Thereafter, the stainless plate 19 is removed, and the nickel foil 17 adhering to the surface of the resin sheet 20 is removed with an etching solution dedicated to nickel (see FIGS. 13 and 14). The resin sheet 20 on the circuit pattern 15 is crushed thinly to about 10 micrometers. Finally, polishing is performed in the same manner as in the first embodiment, and the circuit pattern 15 is exposed to obtain a flat substrate (see FIG. 15).

This invention is not limited to embodiment described by the said technique and drawing, For example, the following embodiment is also included in the technical scope of this invention, and also various changes are made in the range which does not deviate from the summary other than the following, It can be carried out.

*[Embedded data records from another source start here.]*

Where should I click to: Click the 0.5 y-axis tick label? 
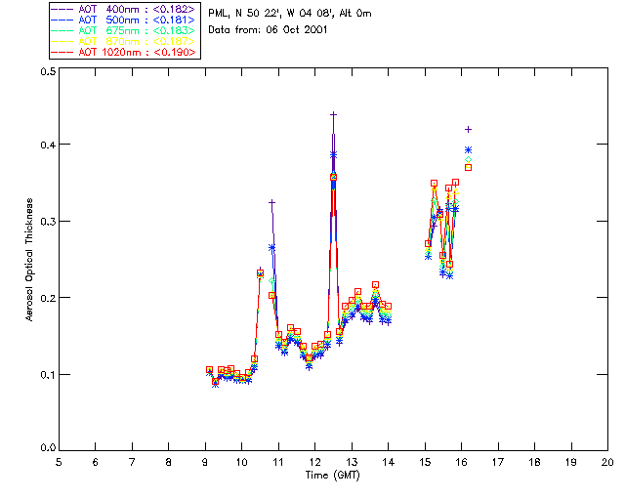[47, 72]
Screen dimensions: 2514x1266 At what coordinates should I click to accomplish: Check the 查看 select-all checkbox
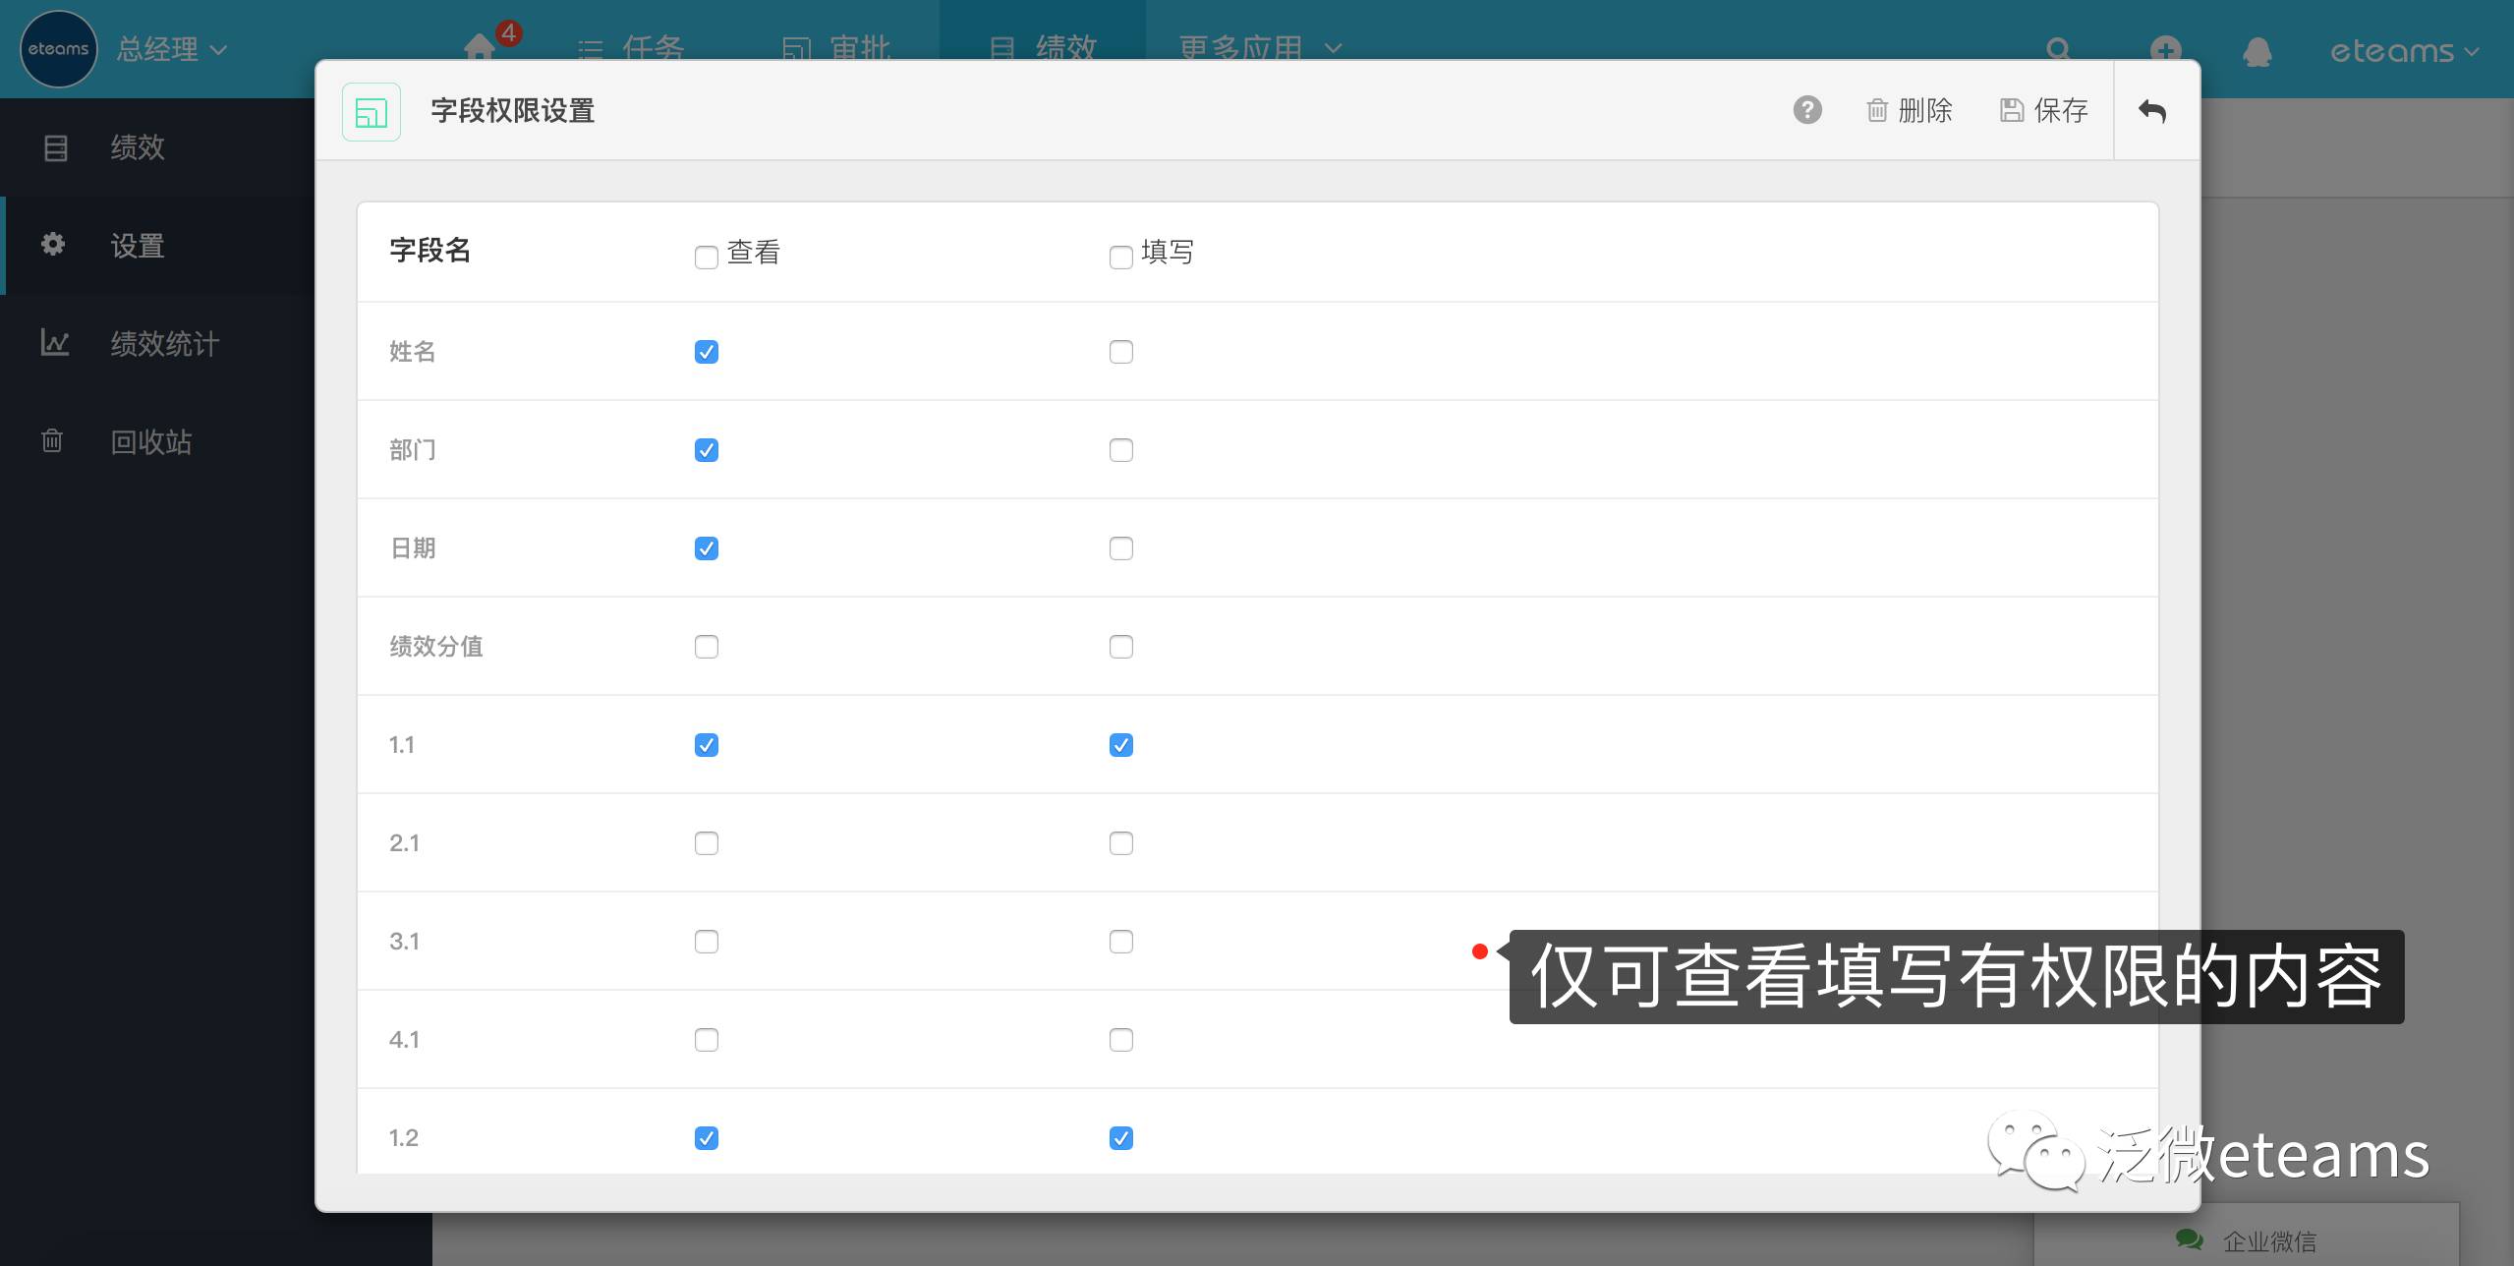point(706,258)
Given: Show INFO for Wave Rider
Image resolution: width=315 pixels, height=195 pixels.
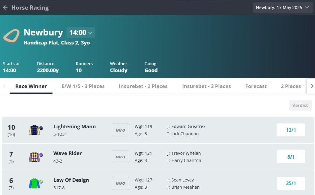Looking at the screenshot, I should (x=120, y=157).
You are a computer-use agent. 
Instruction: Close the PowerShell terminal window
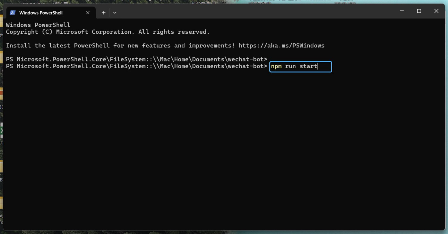pyautogui.click(x=436, y=11)
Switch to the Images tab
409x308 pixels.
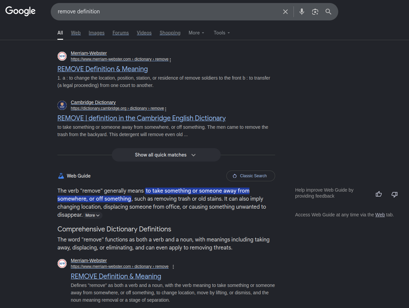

(1) In the said embodiment, although the circuit pattern was formed by the subtractive method, you may make it the structure formed by the additive method.

(2) Although the thermosetting epoxy resin was used as a material of a resin layer in the said embodiment, it is not limited to this, You may use thermosetting resins, such as urea resin, a melamine resin, a phenol resin, an acrylic resin, and unsaturated polyester resin.

(3) Although nickel was used as a metal foil material in the said embodiment, it is not limited to this, You may use other metals, such as copper.

As described above, according to the present invention, even if there is a denseness of the circuit pattern or the presence of through holes, a printed wiring board having a uniform and good resin layer formed on the entire substrate can be manufactured.

Claims (6)

A semi-cured resin sheet is formed on a printed wiring board on which a circuit pattern is formed to form a resin layer, and the resin layer is pressed and squeezed between the circuit patterns to cure. Then, the circuit pattern is covered and the cured resin is polished. In the manufacturing method of a printed wiring board which exposes the said circuit pattern by this, The resin of the inverse pattern of the said circuit pattern is printed on the surface which opposes the said circuit pattern of the said resin sheet, before the resin sheet is superimposed on the said printed wiring board. The resin sheet in the semi-cured state is formed on the printed wiring board on which the through-hole and the circuit pattern are formed to form a resin layer, and the resin layer is pressed and pushed in between the circuit patterns to cure. Then, the circuit pattern is covered and cured. In the manufacturing method of a printed wiring board which exposes the said circuit pattern by grinding resin, A resin for filling the through hole is printed at a position corresponding to the through hole in the resin sheet before the resin sheet is superimposed on the printed wiring board. The method of manufacturing a printed wiring board according to claim 1, wherein the press on the resin layer is performed in a reduced pressure atmosphere. The method of manufacturing a printed wiring board according to claim 2, wherein the press on the resin layer is performed in a reduced pressure atmosphere. The method for manufacturing a printed wiring board according to any one of claims 1 to 4, wherein a metal foil having a surface opposed to the resin layer is roughened and pressed on the resin layer. The method of manufacturing a printed wiring board according to claim 5, wherein the metal foil is formed of a metal of a different type from the circuit pattern.